Grammy- and Latin Grammy-winning music producer Sebastian Krys took to social media this morning to propose a Skype hangout to “talk music or music business” now that many people are staying at home amid the coronavirus pandemic. “Thoughts?,” he tweeted. In a matter of minutes, Monday’s (March 16) session filled to capacity, with 50 people from all over the world signing up to be part of it.
Health and elected officials are encouraging people all over the world to stay home and avoid social gatherings to help prevent the spread of COVID-19 — and Krys tells Billboard he’s doing just that, and making the most of it. The sessions, free of cost, will eventually “evolve,” he tells Billboard a few hours after ending his first virtual hangout.
“We understand that everyone is going through financial hardships and if there are ideas or things people would like to see, to put the idea out there cause right now there are a lot of professionals who are stuck at home that could probably take some of the ideas and manifest them. People are willing to donate their time, so let’s take advantage and educate young musicians and young professionals.”

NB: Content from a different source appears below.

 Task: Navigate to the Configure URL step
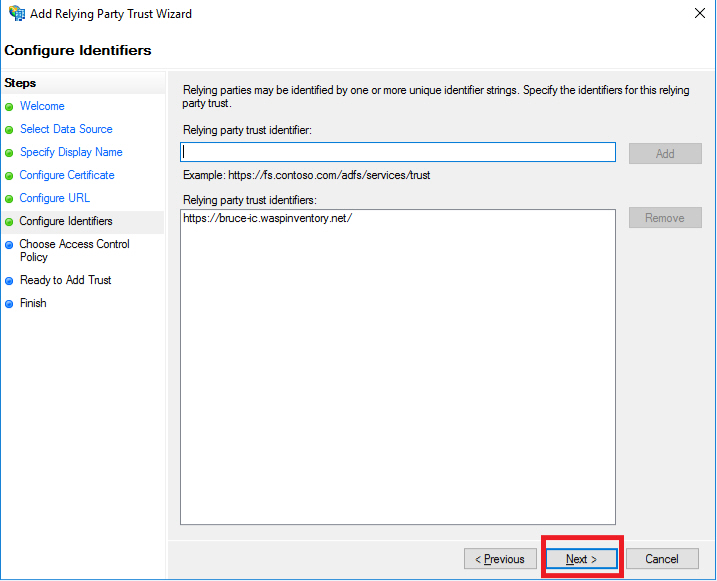(55, 198)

Billboard spoke with Krys — who has worked with Latin powerhouses like Enrique Iglesias, Alejandro Sanz and La Santa Cecilia and was last year honored for his commitment to philanthropy at the BMI Awards — by phone, discussing making music in times of coronavirus and how he hopes musicians take this opportunity to create, consciously.

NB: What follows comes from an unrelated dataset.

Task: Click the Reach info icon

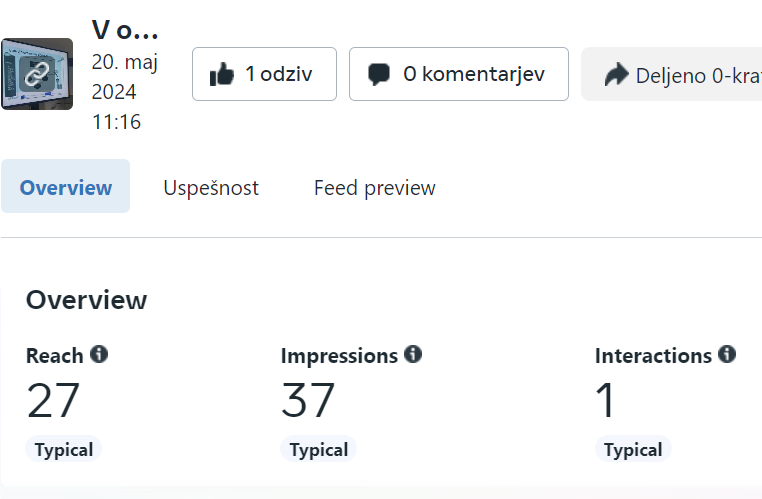Action: (x=99, y=354)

How did the first class go and what topics did you touch on?
I had people from Ecuador, Costa Rica, Spain and spent some time talking about how everyone seems to be stuck and scared. Spoke a little bit about the industry, production techniques and what’s next, what should people do — which I wish I had the answers. We had some producers, artists, engineers and songwriters. I think, especially for engineers, producers and musicians who work day-to-day, it’s really daunting, like how will they make a living? There’s no easy answer right now. The answer is you can’t. I know a bunch of musicians who were on tour and that got canceled, nobody knows how they will weather the storm. No one knows how long it will take.
What mobilized you to launch this virtual music hangout space?

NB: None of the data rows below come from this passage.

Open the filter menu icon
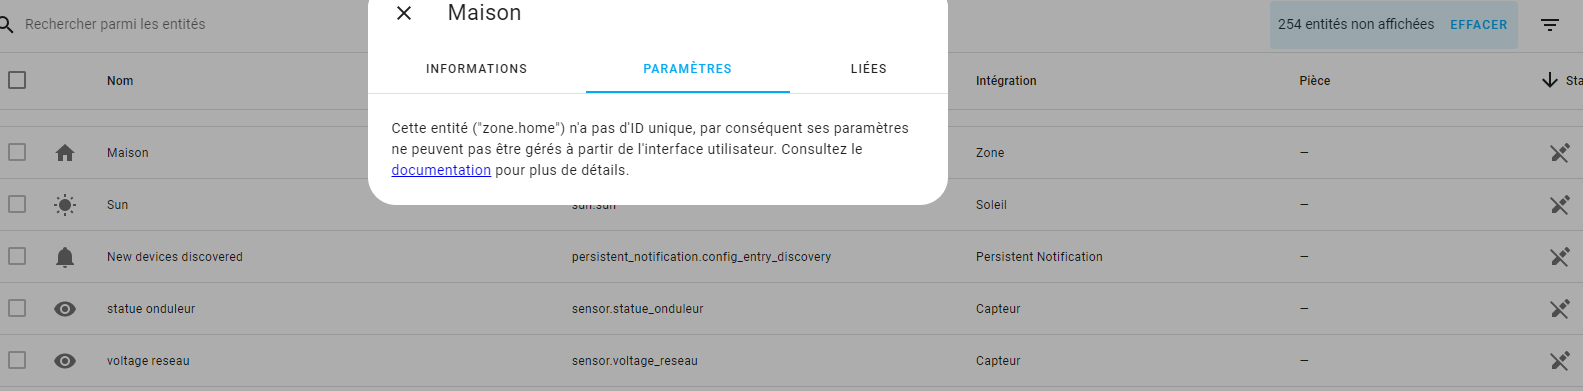1583x391 pixels. click(1550, 25)
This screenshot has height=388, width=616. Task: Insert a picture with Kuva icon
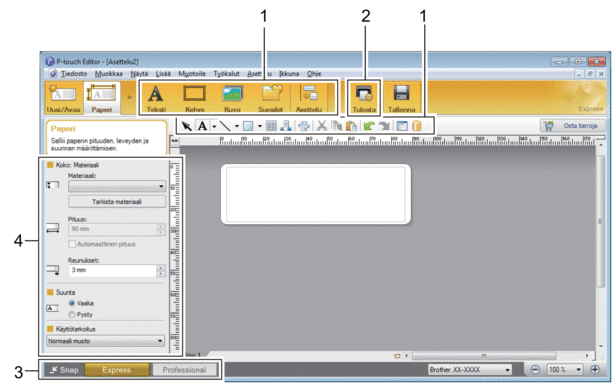(232, 94)
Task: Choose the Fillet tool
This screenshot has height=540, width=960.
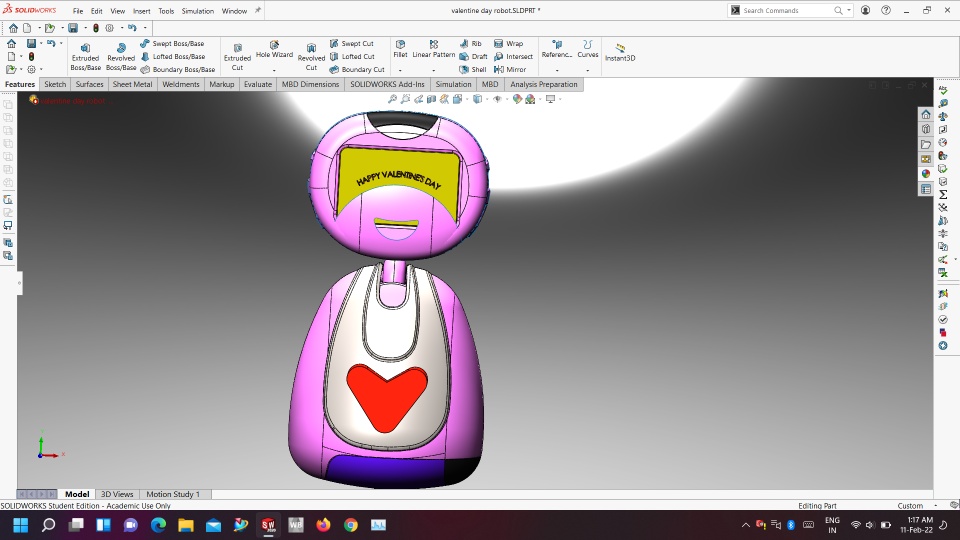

I think that we have time, all of a sudden, which is something we usually don’t. It’s nice to feel connected to your community and at least have a moment when you can hang out with people even if it’s just virtually and talk about something other than the coronavirus. It’s a nice escape from being stuck [at] home and worrying. For me, we’ve done these kinds of things before, sort of online classes, and this seems like a good opportunity to just figure out how we can be active and pro-active and function in some sort of way. And I hope this will bring other ideas. It’s just a starting point, I’m just trying to think of ways to remain connected and make music and be useful somehow. That’s the biggest thing, I think everyone is kind of thinking, ‘What do I do now?’ I’m lucky in a sense to be in the middle of projects that need to get done. But once those things are done, I’ll think, ‘Ok, what now? How am I useful?’ I’m not a doctor or a nurse or a scientist, so how can I be of service to the community right now? A lot of us are sitting at home where we have our studio, instruments, internet so let’s figure out ways to create.
Pretty much all concerts, tours and/or festivals have been postponed, which isn’t ideal for artists and the industry. Do you think something positive will come out from all of this?
I’m really glad to see artists take the time and do what they know how to do. I watched the Alejandro Sanz and Juanes online concert yesterday, I spoke to Juanes this morning and told him how great it was. To see that artists are doing what they know how to do, to have them on your screen and knowing that they’re feeling this moment as well, it gives you a little bit of comfort. I know how much we look forward to certain concerts and performances. I know how much Juanes was looking forward to performing in Bogotá, which had to be postponed, and it’s for the health of everyone. This is truly affecting everyone and everybody is on the same boat. It’s not just people with less resources or more resources. Obviously, people with more resources can weather the storm better, but everyone will have to step up. I think just now we’re fully understanding the scope of it.
As a producer, what would your message be for artists now who are staying home and have some time to create?
That’s it. You have to create. I think that’s exactly what everyone should do. All of a sudden, your music and your creations will now have a different purpose. Hopefully they create something and send music files to the next person and see what they do with it. That’s my intent. Just start creating things and passing them around and see what happens. Not with any ambition other than, let’s just pass the time and do something fun, as opposed to binge-watching another season of some terrible reality television show. We’re musicians, we’re not really useful outside of music.
Do you think artists will be able to find other sources of revenue to make up for canceled shows or appearances in music festivals?
I don’t know. Even established artists whose economy depends on touring will struggle. We’re going to have to figure this out. I don’t have the answer to that, but I know that we’re all thinking about it. I know the studio musician and the band member who makes a cut from the shows they do and were counting on festival season and then all of a sudden, it’s gone. Also, established artists who have big infrastructures. I spoke to an artist the other day and they told me, ‘I have 20 people who depend on me and I don’t know what I’m going to do.’ That’s why I say that it weighs heavily on everybody. A lot of people will need financial support. I know colleagues in Nashville who just went through the tornado and are now dealing with this. It’s tough times. But we’ll figure it out. We don’t have any other choice.